▸ Exercise instructions: The answer must be every line of the records in which the string "beside" appears.

▸ Given data:
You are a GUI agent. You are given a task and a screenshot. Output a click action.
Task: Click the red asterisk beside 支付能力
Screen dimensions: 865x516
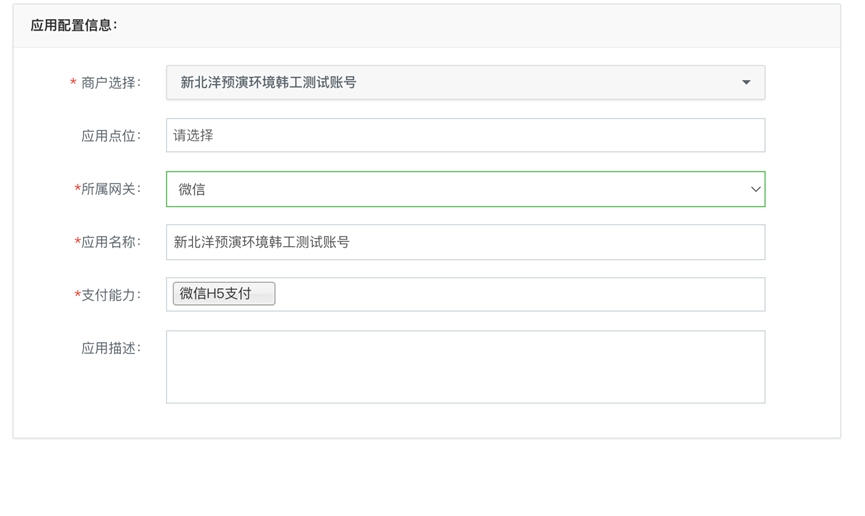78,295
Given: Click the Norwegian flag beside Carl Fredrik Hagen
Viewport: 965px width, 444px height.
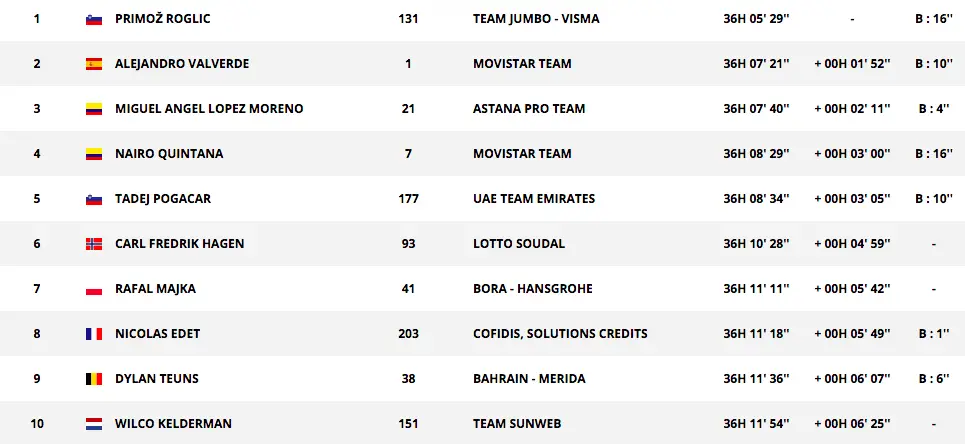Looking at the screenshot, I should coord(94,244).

* * *

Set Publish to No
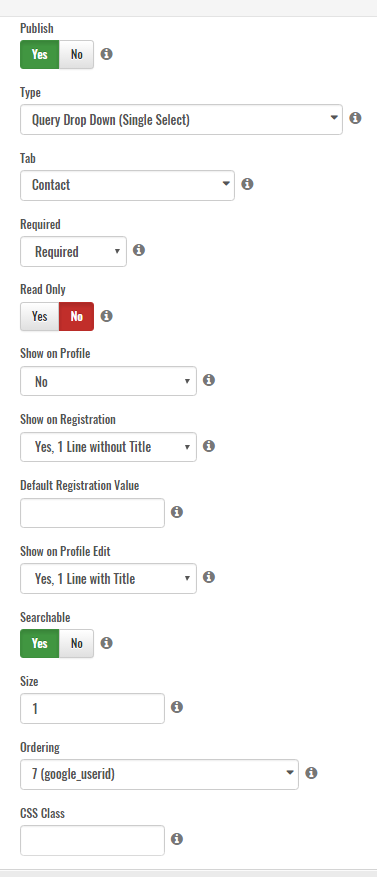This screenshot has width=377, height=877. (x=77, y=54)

▸ Answer to this exercise:
Task: Click the red asterisk beside 支付能力
Given: Click the Norwegian flag beside Carl Fredrik Hagen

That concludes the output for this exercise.